The approach begins with an understanding of your goals and carries through the product development cycle.

Understand your goals

For your business, brand, and users  

Using an innovative framework, we map clear goals for your business, your customer, and your brand. This can be done in an intensive workshop, through interviews with you and key stakeholders, or through review of whatever information you have. The output is a decision matrix that guides the design and helps inform your choice of potential features. Inputs may include user interviews and personas, competitive analysis, expert evaluation and/or usability testing of existing user interfaces, and market research.  


Propose solutions

Sketch different approaches  

Based upon your goals, I create quick mockups of alternatives. This way you can more easily visual the possibilities and make an informed choice on how to proceed. Developers can begin to assess the technology implications.
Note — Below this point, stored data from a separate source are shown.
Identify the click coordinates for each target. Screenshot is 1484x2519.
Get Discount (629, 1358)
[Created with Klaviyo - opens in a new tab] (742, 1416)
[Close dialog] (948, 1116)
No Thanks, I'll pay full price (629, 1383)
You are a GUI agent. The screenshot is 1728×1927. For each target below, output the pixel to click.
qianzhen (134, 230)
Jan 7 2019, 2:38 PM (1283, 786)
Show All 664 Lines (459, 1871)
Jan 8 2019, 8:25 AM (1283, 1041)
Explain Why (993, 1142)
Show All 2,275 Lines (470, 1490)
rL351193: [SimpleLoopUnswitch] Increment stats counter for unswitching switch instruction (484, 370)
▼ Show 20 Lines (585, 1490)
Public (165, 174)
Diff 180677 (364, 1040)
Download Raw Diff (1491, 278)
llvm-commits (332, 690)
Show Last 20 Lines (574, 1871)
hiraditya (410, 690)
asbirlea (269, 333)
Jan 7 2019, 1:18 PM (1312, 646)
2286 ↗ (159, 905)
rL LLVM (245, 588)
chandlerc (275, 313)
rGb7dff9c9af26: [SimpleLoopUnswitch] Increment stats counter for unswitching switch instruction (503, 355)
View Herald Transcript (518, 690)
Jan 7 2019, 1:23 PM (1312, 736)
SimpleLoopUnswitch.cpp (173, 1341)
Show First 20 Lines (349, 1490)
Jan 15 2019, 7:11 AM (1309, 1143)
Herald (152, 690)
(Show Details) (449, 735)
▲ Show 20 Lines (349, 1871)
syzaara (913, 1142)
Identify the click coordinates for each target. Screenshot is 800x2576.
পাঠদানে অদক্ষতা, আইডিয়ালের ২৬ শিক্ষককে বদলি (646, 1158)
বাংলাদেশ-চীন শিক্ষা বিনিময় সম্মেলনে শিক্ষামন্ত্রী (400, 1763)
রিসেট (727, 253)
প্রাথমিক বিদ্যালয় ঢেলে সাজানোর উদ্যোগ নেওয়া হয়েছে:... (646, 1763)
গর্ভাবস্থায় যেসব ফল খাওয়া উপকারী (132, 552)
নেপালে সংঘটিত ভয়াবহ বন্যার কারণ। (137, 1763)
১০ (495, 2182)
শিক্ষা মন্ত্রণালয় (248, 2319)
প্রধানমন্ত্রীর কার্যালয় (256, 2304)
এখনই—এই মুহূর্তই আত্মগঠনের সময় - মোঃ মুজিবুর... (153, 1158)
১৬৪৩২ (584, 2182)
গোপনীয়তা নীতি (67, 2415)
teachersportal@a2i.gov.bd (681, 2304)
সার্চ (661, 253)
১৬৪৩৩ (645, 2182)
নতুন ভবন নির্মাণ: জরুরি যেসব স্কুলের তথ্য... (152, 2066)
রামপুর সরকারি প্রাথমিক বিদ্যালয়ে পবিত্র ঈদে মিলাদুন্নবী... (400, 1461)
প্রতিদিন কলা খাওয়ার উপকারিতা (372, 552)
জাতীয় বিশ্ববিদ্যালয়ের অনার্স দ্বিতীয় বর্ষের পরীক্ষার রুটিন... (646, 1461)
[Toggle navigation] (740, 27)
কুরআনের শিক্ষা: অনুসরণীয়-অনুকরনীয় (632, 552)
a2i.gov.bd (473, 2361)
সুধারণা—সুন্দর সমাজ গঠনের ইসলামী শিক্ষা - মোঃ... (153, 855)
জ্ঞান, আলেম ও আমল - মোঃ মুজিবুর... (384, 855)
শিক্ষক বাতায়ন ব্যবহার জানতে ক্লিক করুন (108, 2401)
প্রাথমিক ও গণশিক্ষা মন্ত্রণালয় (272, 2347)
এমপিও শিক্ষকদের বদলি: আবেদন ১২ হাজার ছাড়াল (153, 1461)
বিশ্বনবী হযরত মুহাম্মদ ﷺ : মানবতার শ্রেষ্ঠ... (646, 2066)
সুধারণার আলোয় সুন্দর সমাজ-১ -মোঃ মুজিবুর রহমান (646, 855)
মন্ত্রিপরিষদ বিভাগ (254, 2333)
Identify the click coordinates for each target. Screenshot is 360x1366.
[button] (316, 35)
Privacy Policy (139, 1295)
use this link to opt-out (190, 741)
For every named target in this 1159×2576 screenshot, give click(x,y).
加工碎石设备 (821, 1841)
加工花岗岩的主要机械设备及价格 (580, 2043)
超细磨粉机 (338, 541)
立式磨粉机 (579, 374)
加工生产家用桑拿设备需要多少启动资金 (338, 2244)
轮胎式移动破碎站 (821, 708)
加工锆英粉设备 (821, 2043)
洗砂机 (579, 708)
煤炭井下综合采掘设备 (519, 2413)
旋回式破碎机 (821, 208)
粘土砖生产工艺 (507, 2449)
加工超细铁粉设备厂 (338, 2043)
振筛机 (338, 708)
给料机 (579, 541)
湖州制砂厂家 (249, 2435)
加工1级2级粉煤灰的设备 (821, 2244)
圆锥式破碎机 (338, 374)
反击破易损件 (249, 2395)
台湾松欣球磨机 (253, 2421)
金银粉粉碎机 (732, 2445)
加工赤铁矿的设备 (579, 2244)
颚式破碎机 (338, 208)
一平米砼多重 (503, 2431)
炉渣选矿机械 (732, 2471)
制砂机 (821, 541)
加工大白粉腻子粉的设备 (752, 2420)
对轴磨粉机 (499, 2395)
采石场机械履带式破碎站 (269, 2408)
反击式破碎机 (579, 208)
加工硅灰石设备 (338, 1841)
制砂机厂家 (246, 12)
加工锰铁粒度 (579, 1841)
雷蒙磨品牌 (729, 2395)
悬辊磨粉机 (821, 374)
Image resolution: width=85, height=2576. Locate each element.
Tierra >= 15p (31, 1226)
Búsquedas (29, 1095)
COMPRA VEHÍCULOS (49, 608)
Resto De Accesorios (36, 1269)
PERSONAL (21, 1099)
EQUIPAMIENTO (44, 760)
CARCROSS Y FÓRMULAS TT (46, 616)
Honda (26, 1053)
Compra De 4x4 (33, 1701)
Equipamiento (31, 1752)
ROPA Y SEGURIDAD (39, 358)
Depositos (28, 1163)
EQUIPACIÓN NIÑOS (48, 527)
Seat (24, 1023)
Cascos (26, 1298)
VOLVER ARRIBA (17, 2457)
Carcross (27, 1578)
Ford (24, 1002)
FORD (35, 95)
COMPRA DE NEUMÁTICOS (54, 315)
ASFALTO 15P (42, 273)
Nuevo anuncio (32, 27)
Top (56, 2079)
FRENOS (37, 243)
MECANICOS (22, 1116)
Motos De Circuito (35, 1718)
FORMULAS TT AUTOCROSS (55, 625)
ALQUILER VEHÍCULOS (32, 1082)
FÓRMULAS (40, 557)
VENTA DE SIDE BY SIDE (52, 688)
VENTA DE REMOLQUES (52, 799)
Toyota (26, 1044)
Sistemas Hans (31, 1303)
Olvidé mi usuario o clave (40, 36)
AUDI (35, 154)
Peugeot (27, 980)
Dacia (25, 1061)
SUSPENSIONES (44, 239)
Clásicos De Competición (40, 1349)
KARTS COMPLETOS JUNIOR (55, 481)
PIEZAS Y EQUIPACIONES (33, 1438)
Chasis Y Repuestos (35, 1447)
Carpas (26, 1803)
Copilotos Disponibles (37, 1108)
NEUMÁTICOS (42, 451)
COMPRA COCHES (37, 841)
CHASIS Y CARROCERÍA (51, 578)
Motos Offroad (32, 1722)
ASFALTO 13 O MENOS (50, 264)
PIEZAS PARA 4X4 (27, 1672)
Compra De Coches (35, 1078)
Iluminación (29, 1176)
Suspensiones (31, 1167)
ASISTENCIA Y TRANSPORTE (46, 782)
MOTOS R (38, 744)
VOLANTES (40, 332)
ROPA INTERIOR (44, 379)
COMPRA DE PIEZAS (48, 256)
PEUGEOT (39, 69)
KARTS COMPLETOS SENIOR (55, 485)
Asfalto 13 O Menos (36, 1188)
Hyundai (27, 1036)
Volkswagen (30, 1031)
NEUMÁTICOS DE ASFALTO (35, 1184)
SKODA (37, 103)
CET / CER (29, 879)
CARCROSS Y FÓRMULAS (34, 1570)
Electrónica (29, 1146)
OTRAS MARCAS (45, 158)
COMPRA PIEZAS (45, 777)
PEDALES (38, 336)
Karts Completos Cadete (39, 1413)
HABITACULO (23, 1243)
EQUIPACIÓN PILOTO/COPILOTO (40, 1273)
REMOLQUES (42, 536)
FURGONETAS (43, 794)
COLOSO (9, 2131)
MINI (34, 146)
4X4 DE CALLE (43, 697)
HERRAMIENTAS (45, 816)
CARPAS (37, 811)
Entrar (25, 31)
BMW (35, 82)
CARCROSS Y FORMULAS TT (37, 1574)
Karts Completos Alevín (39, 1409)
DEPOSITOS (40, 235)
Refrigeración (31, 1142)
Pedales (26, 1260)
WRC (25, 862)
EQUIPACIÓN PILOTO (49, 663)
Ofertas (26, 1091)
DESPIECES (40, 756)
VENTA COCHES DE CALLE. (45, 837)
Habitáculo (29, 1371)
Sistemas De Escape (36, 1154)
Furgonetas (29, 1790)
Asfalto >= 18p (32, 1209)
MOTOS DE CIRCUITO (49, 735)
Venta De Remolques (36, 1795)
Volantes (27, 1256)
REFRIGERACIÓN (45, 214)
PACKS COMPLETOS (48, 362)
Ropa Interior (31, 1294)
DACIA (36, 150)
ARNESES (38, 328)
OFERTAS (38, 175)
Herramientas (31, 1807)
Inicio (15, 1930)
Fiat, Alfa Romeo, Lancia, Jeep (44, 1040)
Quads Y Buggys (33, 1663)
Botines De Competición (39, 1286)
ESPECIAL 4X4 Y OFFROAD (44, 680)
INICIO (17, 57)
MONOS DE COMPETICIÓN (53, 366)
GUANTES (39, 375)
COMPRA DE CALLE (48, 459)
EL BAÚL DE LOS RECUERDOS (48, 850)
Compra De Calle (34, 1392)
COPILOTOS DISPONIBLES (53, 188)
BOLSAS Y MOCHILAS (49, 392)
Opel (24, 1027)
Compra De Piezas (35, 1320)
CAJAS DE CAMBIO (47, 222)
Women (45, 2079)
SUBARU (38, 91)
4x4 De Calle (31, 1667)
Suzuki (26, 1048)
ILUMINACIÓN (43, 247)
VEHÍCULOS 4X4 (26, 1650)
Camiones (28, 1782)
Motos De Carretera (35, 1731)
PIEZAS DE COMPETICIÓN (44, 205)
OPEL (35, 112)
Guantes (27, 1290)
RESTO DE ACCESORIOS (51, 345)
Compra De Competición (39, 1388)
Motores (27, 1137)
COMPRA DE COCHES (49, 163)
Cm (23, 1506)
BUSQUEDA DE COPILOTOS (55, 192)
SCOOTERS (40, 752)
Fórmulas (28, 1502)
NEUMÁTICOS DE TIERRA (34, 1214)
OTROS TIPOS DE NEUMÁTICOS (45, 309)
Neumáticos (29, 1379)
The chosen solution can become part of your business requirements. It’s often valuable to create simple prototypes for testing either in focus groups or in one-on-one interviews.


Design the 80% case

Design most common user flows  

Develop the most common and important user flows, in the form of high-level wireframes. This stage makes sure that the concept works for the so-called 80% case: the things most people will do most of the time, along with important flows such as enrollment. It’s a serious mistake to try to design for all conditions at this stage, since it inevitably leads to making all things equally difficult for the user. User testing is almost always a good idea at this point, adapting the high-level wireframes into paper or interactive prototypes.


Create the detailed design

Complete specification  

The devil really does live in the details. Small differences in a flow or in the placement of an element can make all the difference between delighting or enraging a customer. Many years of the exquisite torture of watching usability studies enable me to anticipate and resolve potential problem points. As much as I am inclined to say that customer experience is more than usability, I’m the first to remind you that any customer experience has to be easy to use or it will fail.


Follow through

I’m here to support you  

As a wise friend likes to say, “Life is a series of trade-offs.” As the project is developed, issues will come up: Unforeseen circumstances, pushback from someone on the team, technical problems, new requirements, whatever. I generally can resolve even difficult issues very quickly without causing further distress – and without compromising the success of the finished product.